Millennial markets: Nothing to fear but fear itself


Credit and swap spreads have already risen in anticipation of the world's financial markets clamming shut this December. Borrowers and bankers talk nervously about the disappearance of liquidity and short-term funding in the run-up to year 2000. Central banks are on standby. So are some traders who hope to take advantage of illiquidity and mispricing. The frustration for many is that it is their own contingency plans, not their computers, that threaten chaos. But no-one knows how fierce the full millennium effect will be. Marcus Walker reports




The real millennium bug isn't digital, it's psychological. It's not Y2K itself but everyone's perceptions of it. And in the world's capital markets - where traders sell on rumour and buy on fact - the countdown to the end of the year is already proving to be a jittery one.

At first sight this would appear strange. Overall, most financial markets professionals think computer systems will suffer hiccups rather than breakdowns over the new year. Perhaps the glitches will be worse than those accompanying the birth of the euro, but they will be far from unmanageable.

Trades may fail to settle, back-office systems may spew out corrupted data, but this shouldn't bring business shuddering to a halt. "Manual intervention is a viable alternative in almost every situation," says Jeffrey Werner, treasurer of GE Capital, one of the biggest borrowers in world capital markets.

But despite the likely modesty of the IT problem, virtually all players - investors, borrowers, and brokers - are changing their behaviour, either because the millennium is an unknown quantity, or because they expect that others will behave abnormally too. "This is all about fear," says George Magnus, chief economist at Warburg Dillon Read (WDR).

"From our point of view, the behavioural effects of Y2K are now the central issue," says Tim Shepheard-Walwyn, managing director of corporate risk control at UBS and chairman of the Global 2000 Committee, a congress of major financial institutions and authorities that meets to exchange ideas and information about the date change.

"The issue moved to centre stage around April when we started work on risk mitigation and contingency planning, because most international IT preparations are well in hand. The aim is to try to keep behaviour as normal as possible," says Shepheard-Walwyn.

But normality will be achievable only within limits. UBS's own investment-banking arm, Warburg, is typical of current risk aversion about Y2K. Its traders are banned from making transactions that settle during what have been dubbed the "red days" from December 31 until January 7.

The preceding and subsequent fortnight is designated an amber period, during which the only trades permitted to settle will be ones with a particularly big profit attached.

MATERIAL PROVIDED.
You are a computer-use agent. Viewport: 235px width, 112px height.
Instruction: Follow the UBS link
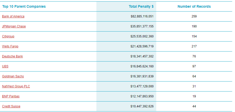(x=5, y=66)
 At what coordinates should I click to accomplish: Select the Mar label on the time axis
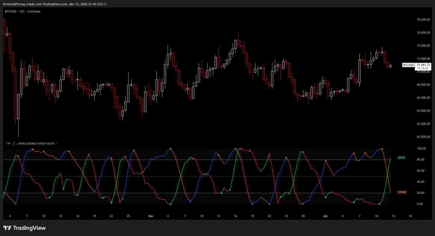(151, 216)
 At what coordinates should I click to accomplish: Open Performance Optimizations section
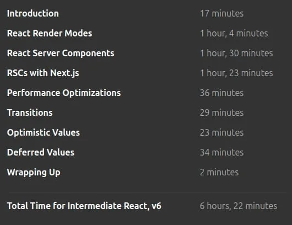click(64, 93)
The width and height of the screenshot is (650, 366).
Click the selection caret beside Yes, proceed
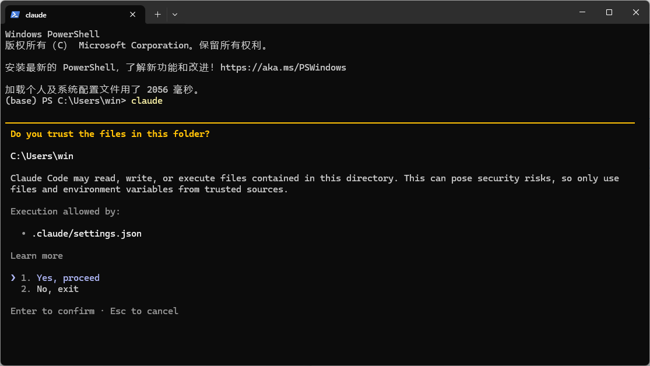[13, 277]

STATED GOAL 1. Retype the entries from the line containing "At what coordinates should I click to accomplish: Select" through the end of the entries, with both ends included, and leave the pictures out.
STATED GOAL 2. Continue the article on Y2K jitters in the financial markets from where it stops.

EXPECTED ANSWER 1.
 At what coordinates should I click to accomplish: Select the Mar label on the time axis
(151, 216)
 At what coordinates should I click to accomplish: Open Performance Optimizations section
click(64, 93)
The width and height of the screenshot is (650, 366).
Click the selection caret beside Yes, proceed
[13, 277]

EXPECTED ANSWER 2.
Other investment banks plan similar restrictions. If these major providers of liquidity are going to be so shy of counterparties for several weeks, some impact on the efficiency of financial markets is inevitable. For example, it will mean greatly reduced inventories and activities in repo markets, which will reduce the liquidity of even government bonds.

Other abnormalities have already started. The distorting effect of year 2000 fears became evident in the swap market in early August, where the absence of bids for fixed-rate interest drove 10-year dollar swap spreads to decade highs of over 110 basis points. Credit spreads in bond markets soon followed swap spreads upwards. Investors' aversion to risk and preference for liquid treasuries seemed an unnerving echo of the crisis of autumn 1998.

In addition to the well-publicized rise in swap and credit spreads, a millennium effect is also visible in repo markets, government bonds, medium-term notes and commercial paper. The phenomenon could even spread to equities this autumn. Participants in almost every market are adopting defensive policies against illiquidity, volatility, and the possibility of computer errors by counterparties.

This may be rational from an individual point of view but the collective effect is to create markets that will benefit no-one.

Or almost no-one. Two types of opportunist may enjoy the millennial markets. First, scavengers who can take a long-term view on spread movements will hunt for bargains among financial assets whose prices are suffering from temporary flights to liquid government paper.

Second, hedge funds, investment banks and aggressive fund managers may see an opportunity to take a directional view on unusually thin markets - and then push them in the desired direction. This autumn will be a test of how much appetite for such risky trades remains among macro funds and proprietary traders, following last year's overleveraging.

There are two scenarios for the final months of the millennium. In the first, capital markets become frantically busy in early autumn as last-minute positions are squared, fall asleep from November to January, and spring back into action once participants see that everyone's computer systems have coped with the date change.

During the sleepy period, few investors or traders will take many directional views. Asset prices will be volatile but dips or spikes will be artificial, merely reflecting wafer-thin trading volumes. The idea is that if you sit on your assets and wait, stability and sense will return to prices during January.

The second possible outcome of millennial fears is more worrying. Instead of sitting neutrally on their positions and awaiting the return of normality, fund managers could be forced to liquidate securities holdings cheaply by retail clients' demands for cash.

Meanwhile, investors' discrimination against parties whose Y2K-preparedness is unclear, such as emerging-market banks, could lead to big capital reallocations around the world. Opportunistic trades by the remaining risk-takers could deliberately worsen the volatility of assets that don't count as safe havens.

Another emerging-markets crisis could ensue, with phenomena such as high credit spreads spilling over into early 2000. And abnormal millennial behaviour could even trigger the long-awaited correction in US stocks, leading to pain in equities everywhere.

Analysts disagree about which of these possibilities - comatose markets or seriously turbulent markets - is more realistic. The majority expect the millennium to affect the level of securities trading and issuance more than the direction of prices. But as Peter Fertig, chief fixed-income strategist at Dresdner Kleinwort Benson, says: "We are in a bear market which has fundamental reasons, but to some extent this has to do with Y2K, and we don't have any experience with this problem."

If capital markets grind to a halt, it will affect the business flow of brokers and the investor returns but the situation could be more threatening still for borrowers. Werner of GE Capital believes that IT systems of major market participants will be ready for the date change, but the danger from Y2K will come "if investors are going to close down their books, and if investment bankers plan on running down their secondary inventory".